Tuesday, January 08, 2013

Kay on Treaty History: Well-meaning, wrong-headed

George MacMartin, seated, centre, at Fort Albany, 1905
Late in 2011, before Attawapiskat and Idle No More were as newsy as they are now, CBC Radio's Ideas presented my radio documentary "George MacMartin's Big Canoe Trip," an exploration of how the James Bay Treaty was made in 1905. The radio-doc draws on the diary of MacMartin, one of the men who made the treaty for the Canadian government, but also on the work of Nipissing University historian John Long, the recent author of Treaty 9: The Agreement to Share the Land in Far Northern Ontario in 1905and on the Cree understanding of what was done in 1905.

Sara Wolch, my producer at Ideas, recently pitched the Corp on rebroadcasting the program, in light of what's going on.  I'm happy to say they got the idea. "George MacMartin's Big Canoe Trip" will be going out on the CBC Radio One network this Thursday, January 10, at 9:00 pm.  Catch it if you can.  And if you cannot, it's permanently available from the Ideas website right here.

I'd been thinking about that program partly because of this piece, "To Understand How We Got to Attawapiskat..." by Jonathan Kay in the National Post.

Kay is clearly as concerned as anyone about the horrible, shameful, seemingly unending tragedies to which First Nations across Canada have been brought.
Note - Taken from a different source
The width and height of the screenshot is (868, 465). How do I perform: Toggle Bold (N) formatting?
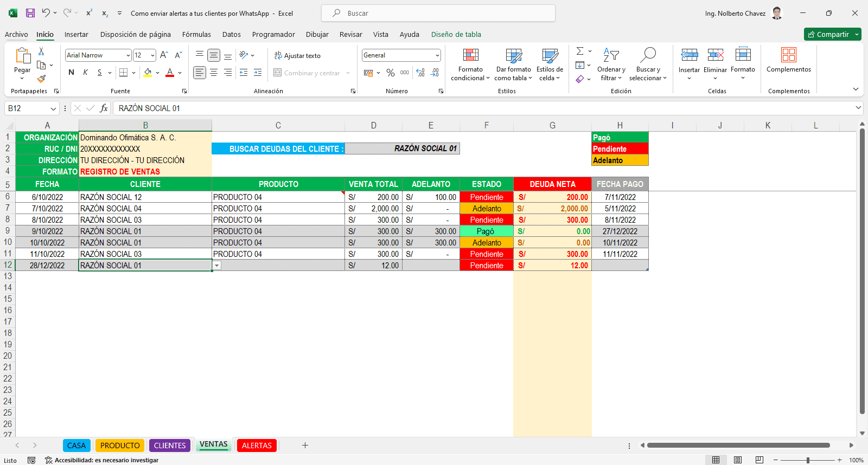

He has the wise thought that since so much about northern First Nations communities seems to hinge on treaties and treaty rights, we should pay attention to the Treaty in question, Treaty 9.  And he goes into quite a bit of historical detail.
The century-old accounts of the government’s Treaty commissioners — Duncan Scott, Samuel Stewart and Daniel [George] MacMartin — make for fascinating reading. In June, 1905, these men set out by canoe into the vast 90,000-square mile expanse of provincial lands drained by the Albany and Moose river systems, methodically traveling to isolated First Nations tribes one by one, such as Lac Seul, Osnaburg, Fort Albany and Moose Factory. Relying on local traders and missionaries who were fluent in Cree and Ojibway tongues, the commissioners methodically recorded the names of the 1,617 Indians they met, their discussions and rituals, and the amount of money they gave them to seal the Treaty. 
Note how Kay goes to the accounts of the government's commissioners.  To understand what the treaty means, Kay relies on what the commissioners and particularly their leader, Indian Affairs official Duncan Campbell Scott, said it meant. An account provided by one side of the negotiation is taken as authoritative and objective. And so Kay understands the treaty as: surrender.
What I am quoting here is the commissioners’ Nov. 6, 1905 report, not the actual text of the James Bay Treaty (which is brief). But it expresses the real nub of the intended treaty relationship: The natives would continue hunting and fishing for sustenance and trade, and receive annual payments from the government (four dollars, to be exact), while white men would have the right to put down their train tracks, mines, forestry operations and settlements.
That is a pretty good summary of what the Canadian interpretation of the treaty has been for over a century. The Cree and Ojibwa got some welfare, but Canada got the land, the resources, the development rights, the future. That is all ours now, and it's mostly leased out to loggers and miners and hydro developers  The Cree and Ojibwa have no rights in that, so they are poor, they have no future in their own land.

Because of the treaty, this version of history tells us, the First Nations might as well be our tenants. They are certainly our dependents, dependent upon as much charity as our governments feel inclined to dole out. Kay, to his credit, finds that situation unacceptable. So he accepts it is our task to figure out how to get them out of their insupportable lives.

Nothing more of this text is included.